Transcribe the lines exactly, beginning with the one that contains "The image size is (1372, 869)." and ending with the final line of the records. Do not transcribe pictures.
==== Raw data
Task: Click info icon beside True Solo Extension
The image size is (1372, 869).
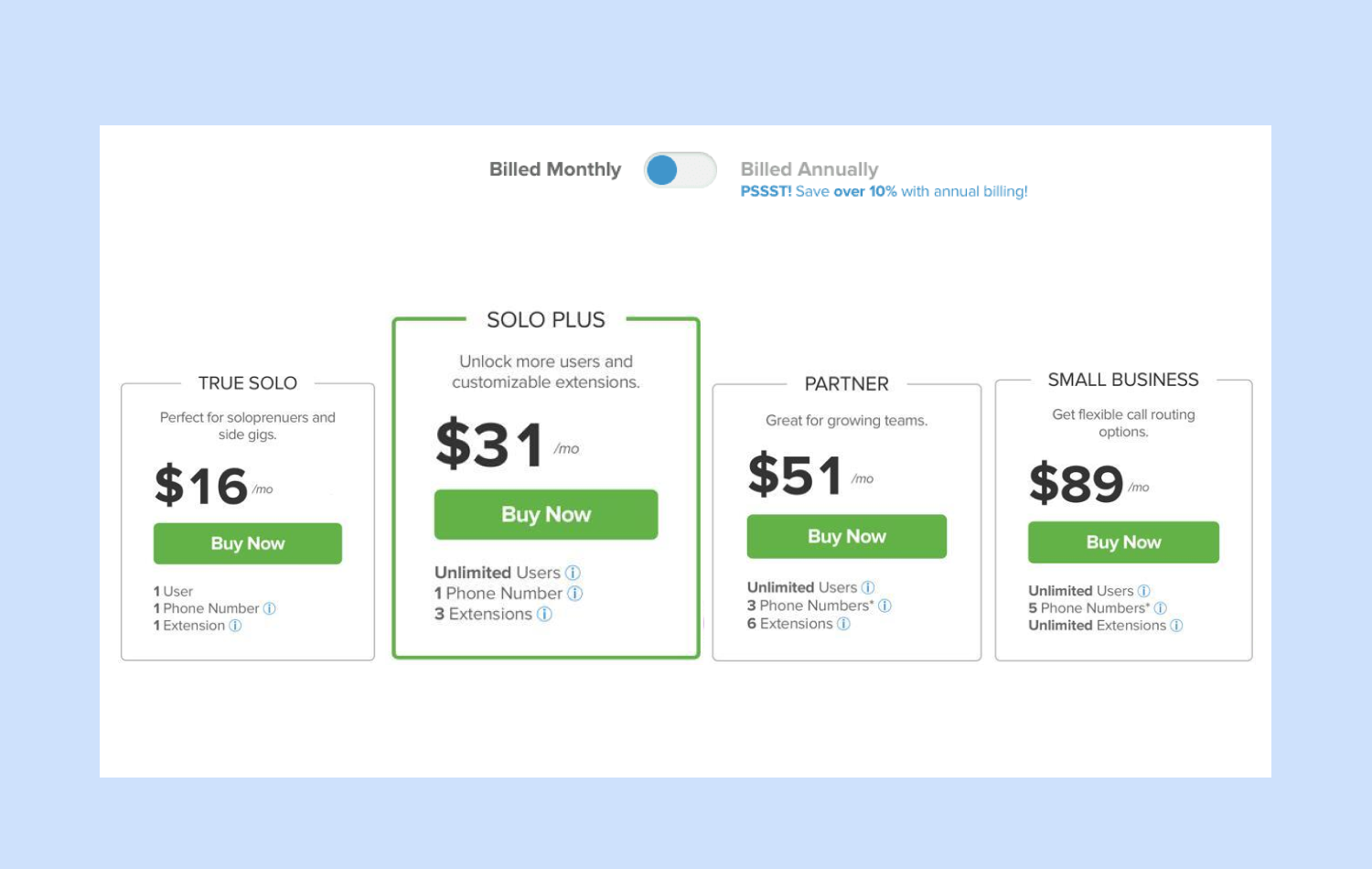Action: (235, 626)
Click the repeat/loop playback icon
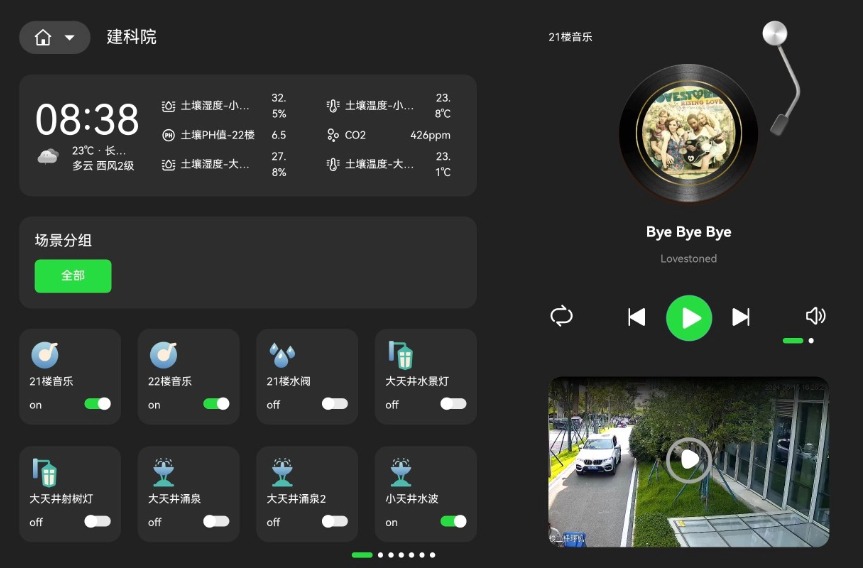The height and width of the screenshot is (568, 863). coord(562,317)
========
#### Answer for the task:
The image size is (1372, 869).
Action: (235, 626)
Click the repeat/loop playback icon
The height and width of the screenshot is (568, 863). coord(562,317)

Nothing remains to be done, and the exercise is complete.